Lo vediamo aggirarsi tra i tavoli a parlare con le persone e
a gonfiare palloncini. F1 si sbraccia e gli fa cenno di raggiungerci. J. arriva
al tavolo senza capire chi siamo, si vede dall’espressione un po’
interrogativa, ma si siede tranquillamente con noi. F1 lo saluta e lo chiama
per nome, gli chiede se si ricorda di lui, della bicicletta che voleva
vendergli, della mangiata di carne a casa nostra, di quando ha chiesto se
poteva suonare la chitarra. J. ha la carnagione scura anche d’inverno, le
guance dipinte a strisce gialle e rosse e ha un punto rosso dipinto sulla punta
del naso. Indossa sempre lo stesso paio di occhiali gialli, enormemente
sproporzionati e senza lenti, un cappello morbido a tuba multicolore, giacca e
pantaloni a toppe coloratissime e scarpe enormi con la punta rotonda all’insù.
I capelli lunghi, folti e brizzolati sono raccolti in una coda che si appoggia
e rimane ferma dietro alle spalle. Il pizzo è curato, accorciato rispetto a
quando l’abbiamo conosciuto, appena sotto al mento. È a questa fiera del riso
con i suoi palloncini e la sua bicicletta gialla da clown, con la ruota davanti
enorme e quella dietro piccolissima. Ha gonfiato un palloncino a forma di cuore
e lo ha regalato alla signora che vende il risotto con carne. La signora in
cambio gli ha allungato un piatto con riso e carne abbondanti. Anche per oggi
il pasto è assicurato. F1e F2 lo guardano mentre mangia il suo risotto. Lo
guardo e penso a quella domenica che io e F1 l’abbiamo invitato a pranzo
mezz’ora dopo averlo conosciuto in piazza, a gonfiare palloncini colorati. Ha
lo sguardo sempre serio. Anche allora avevo osservato che era un clown che non
rideva mai. Mi dice che son passati due anni da quella volta che ha pranzato da
noi. Mi chiede cosa ho fatto in questi due anni, se ho realizzato il mio
progetto. Gli chiedo: “Quale progetto, J.?”. Si volta lentamente verso di me,
mi guarda dritto negli occhi. Vedo il colore dei suoi, di un marrone rotondo.

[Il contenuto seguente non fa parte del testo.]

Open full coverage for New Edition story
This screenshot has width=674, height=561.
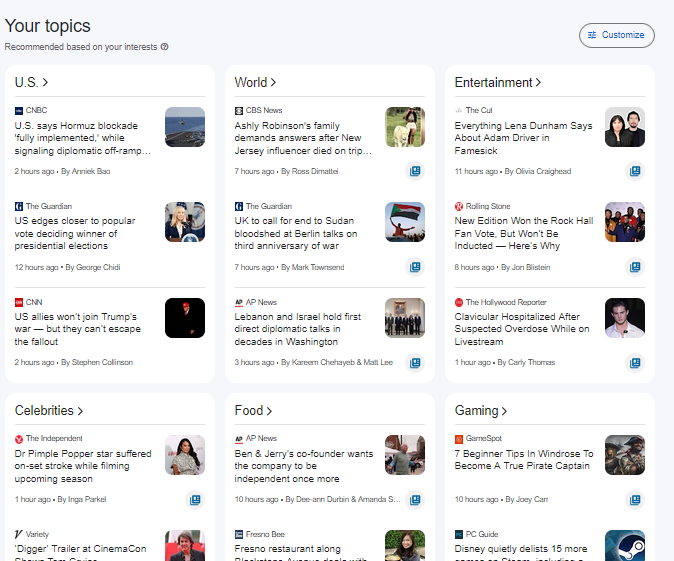[634, 267]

“Volevi realizzare la biblioteca di condominio” mi dice. “Ah, me ne ero scordata,
mi stupisce che ricordi questa cosa!” rispondo abbassando lo sguardo e
guardando il mio bicchiere vuoto. Mi dice: “Io sono un mostro, ricordo tutto.
Allora? L’hai fatto?”. Io tentenno nel dare una risposta. Penso che non so dire
cosa ho fatto negli ultimi due anni. Mi sembra di fare niente. Fatico a
ricordare di aver vissuto. Stringo gli occhi, ci penso forte ma non vedo il mio
nome scritto da nessuna parte, mi penso nell’aria, sono vento. Torno a
guardarlo e dopo un po’ dico: “No. Non ho realizzato quel progetto”. Lui mi
chiede: “Perché?”. Io ripeto a voce alta la sua domanda: “Perché non ho
realizzato quel progetto? Perché .. perché ho cambiato, sono cambiata, forse,
in fondo si cambia continuamente, un poco, tutti. Tu sei quello di ieri?”. J. mi
passa una mano sulla spalla e accenna ad un mezzo sorriso con gli occhi: “Tu
sei peggio di me”. Guardo F1 e F2 seduti di fronte a me dall’altra parte del
tavolo, fermi in silenzio, in mezzo al frastuono di voci e suoni della fiera.
J. continua a mangiare. Mentre mastica alza la testa e guarda F2 e gli chiede
se anche lui è veneto. F2 risponde di no, che lui e F1 si sono conosciuti
durante il servizio militare, che abita poco lontano da lì, da dove si svolge
la fiera. J. lo guarda fisso e gli dice: “Io sono uruguaiano. Sto cercando di
sbrogliare una matassa. A te, cosa ti manca?”. Avverto una scossa. Guardo F2
che sorride meccanicamente e gli risponde: “Tutto e niente”. Penso che J. non
sa, non può sapere, quale sia il nome di “tutto e niente”, quale il nome della
sua malattia, quali i suoni informi che uscivano da quella bocca, quali sguardi
opachi, quale potenza cresceva in quel corpo che si irrigidiva, quanti e quali
momenti hanno scandito i giorni e le notti di F2 e di sua moglie I. per
vent’anni, quali dolcezze, quale disperazione avvolse i loro cuori, quella
notte.
Decido in un attimo che sono triste.